TASK TO COMPLETE: Format the listing as a numbered list with blank lines omitted, starting from its first line and stopping after the line that contains "pyautogui.click(x=83, y=445)". Include only those lines.

Dataset rows:
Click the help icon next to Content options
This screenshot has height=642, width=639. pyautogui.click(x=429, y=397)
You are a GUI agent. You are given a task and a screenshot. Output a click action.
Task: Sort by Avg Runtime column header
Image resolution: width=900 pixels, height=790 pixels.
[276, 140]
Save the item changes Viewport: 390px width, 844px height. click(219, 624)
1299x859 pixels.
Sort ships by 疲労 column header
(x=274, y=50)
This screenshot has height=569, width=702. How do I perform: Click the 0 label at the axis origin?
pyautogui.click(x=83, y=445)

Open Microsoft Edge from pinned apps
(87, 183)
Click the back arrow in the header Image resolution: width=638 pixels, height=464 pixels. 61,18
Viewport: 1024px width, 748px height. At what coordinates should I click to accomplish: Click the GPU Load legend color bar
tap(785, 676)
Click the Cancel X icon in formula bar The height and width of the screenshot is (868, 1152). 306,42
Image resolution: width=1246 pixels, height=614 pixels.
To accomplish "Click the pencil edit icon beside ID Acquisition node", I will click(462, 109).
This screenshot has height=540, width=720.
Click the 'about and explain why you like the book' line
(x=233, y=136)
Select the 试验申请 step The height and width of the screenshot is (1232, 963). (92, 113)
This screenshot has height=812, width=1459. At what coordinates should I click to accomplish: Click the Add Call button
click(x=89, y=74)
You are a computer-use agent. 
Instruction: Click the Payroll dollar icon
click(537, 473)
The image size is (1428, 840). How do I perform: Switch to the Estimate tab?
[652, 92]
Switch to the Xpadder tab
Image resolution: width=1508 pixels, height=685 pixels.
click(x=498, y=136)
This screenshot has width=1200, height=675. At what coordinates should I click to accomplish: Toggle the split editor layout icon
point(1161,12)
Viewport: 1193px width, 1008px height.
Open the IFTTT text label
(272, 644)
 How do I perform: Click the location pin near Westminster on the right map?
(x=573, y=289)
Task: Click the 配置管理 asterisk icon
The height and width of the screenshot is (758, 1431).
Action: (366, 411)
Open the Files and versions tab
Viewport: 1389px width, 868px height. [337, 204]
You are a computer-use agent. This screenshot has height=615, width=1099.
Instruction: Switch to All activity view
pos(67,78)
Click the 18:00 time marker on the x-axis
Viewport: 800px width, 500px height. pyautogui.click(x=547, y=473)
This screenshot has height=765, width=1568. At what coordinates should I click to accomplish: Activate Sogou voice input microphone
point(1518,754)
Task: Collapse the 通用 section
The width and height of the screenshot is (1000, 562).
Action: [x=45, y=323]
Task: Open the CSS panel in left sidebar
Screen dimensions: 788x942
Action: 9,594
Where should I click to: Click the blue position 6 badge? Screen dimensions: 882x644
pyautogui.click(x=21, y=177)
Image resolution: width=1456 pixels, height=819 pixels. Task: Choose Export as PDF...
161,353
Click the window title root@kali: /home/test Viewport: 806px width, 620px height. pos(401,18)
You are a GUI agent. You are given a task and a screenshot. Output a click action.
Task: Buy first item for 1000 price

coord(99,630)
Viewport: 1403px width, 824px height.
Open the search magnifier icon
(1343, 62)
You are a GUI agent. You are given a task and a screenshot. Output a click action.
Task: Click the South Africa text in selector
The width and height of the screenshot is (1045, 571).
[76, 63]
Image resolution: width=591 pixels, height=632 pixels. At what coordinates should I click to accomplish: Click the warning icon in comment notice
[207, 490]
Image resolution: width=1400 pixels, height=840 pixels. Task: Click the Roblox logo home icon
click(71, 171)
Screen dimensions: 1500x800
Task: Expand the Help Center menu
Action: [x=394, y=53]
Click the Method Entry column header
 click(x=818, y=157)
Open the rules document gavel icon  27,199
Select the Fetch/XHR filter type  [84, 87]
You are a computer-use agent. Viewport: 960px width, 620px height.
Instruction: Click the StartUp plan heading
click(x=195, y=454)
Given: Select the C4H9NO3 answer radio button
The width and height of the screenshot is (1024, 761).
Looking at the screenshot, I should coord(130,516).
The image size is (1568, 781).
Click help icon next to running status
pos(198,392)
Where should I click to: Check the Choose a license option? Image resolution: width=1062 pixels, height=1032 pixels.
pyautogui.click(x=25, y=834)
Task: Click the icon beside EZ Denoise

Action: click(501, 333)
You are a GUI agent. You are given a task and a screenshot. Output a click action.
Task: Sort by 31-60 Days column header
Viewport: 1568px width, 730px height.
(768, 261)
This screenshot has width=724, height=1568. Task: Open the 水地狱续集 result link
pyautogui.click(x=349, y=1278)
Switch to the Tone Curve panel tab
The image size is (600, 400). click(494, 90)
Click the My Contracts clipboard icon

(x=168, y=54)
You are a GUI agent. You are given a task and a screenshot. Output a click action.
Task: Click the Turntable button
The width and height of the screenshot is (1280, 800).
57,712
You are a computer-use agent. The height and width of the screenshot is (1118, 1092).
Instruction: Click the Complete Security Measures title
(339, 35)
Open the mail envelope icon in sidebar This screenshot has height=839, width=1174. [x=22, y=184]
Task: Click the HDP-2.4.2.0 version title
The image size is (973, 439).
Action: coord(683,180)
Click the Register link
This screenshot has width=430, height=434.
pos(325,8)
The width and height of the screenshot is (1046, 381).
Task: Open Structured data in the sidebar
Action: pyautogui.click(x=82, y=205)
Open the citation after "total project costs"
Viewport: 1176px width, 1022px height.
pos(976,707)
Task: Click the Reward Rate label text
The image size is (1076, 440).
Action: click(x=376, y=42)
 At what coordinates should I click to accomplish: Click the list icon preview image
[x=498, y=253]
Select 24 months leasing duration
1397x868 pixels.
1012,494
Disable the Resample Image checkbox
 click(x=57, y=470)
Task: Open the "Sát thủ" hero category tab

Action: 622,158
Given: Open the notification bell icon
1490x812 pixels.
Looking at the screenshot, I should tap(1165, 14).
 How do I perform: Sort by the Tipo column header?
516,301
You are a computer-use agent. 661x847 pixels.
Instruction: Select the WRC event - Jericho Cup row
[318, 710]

SOLVED PROBLEM:
1. Click the help icon next to Content options
2. This screenshot has height=642, width=639. pyautogui.click(x=429, y=397)
3. You are a GUI agent. You are given a task and a screenshot. Output a click action.
4. Task: Sort by Avg Runtime column header
5. Image resolution: width=900 pixels, height=790 pixels.
6. [276, 140]
7. Save the item changes Viewport: 390px width, 844px height. click(219, 624)
8. 1299x859 pixels.
9. Sort ships by 疲労 column header
10. (x=274, y=50)
11. This screenshot has height=569, width=702. How do I perform: Click the 0 label at the axis origin?
12. pyautogui.click(x=83, y=445)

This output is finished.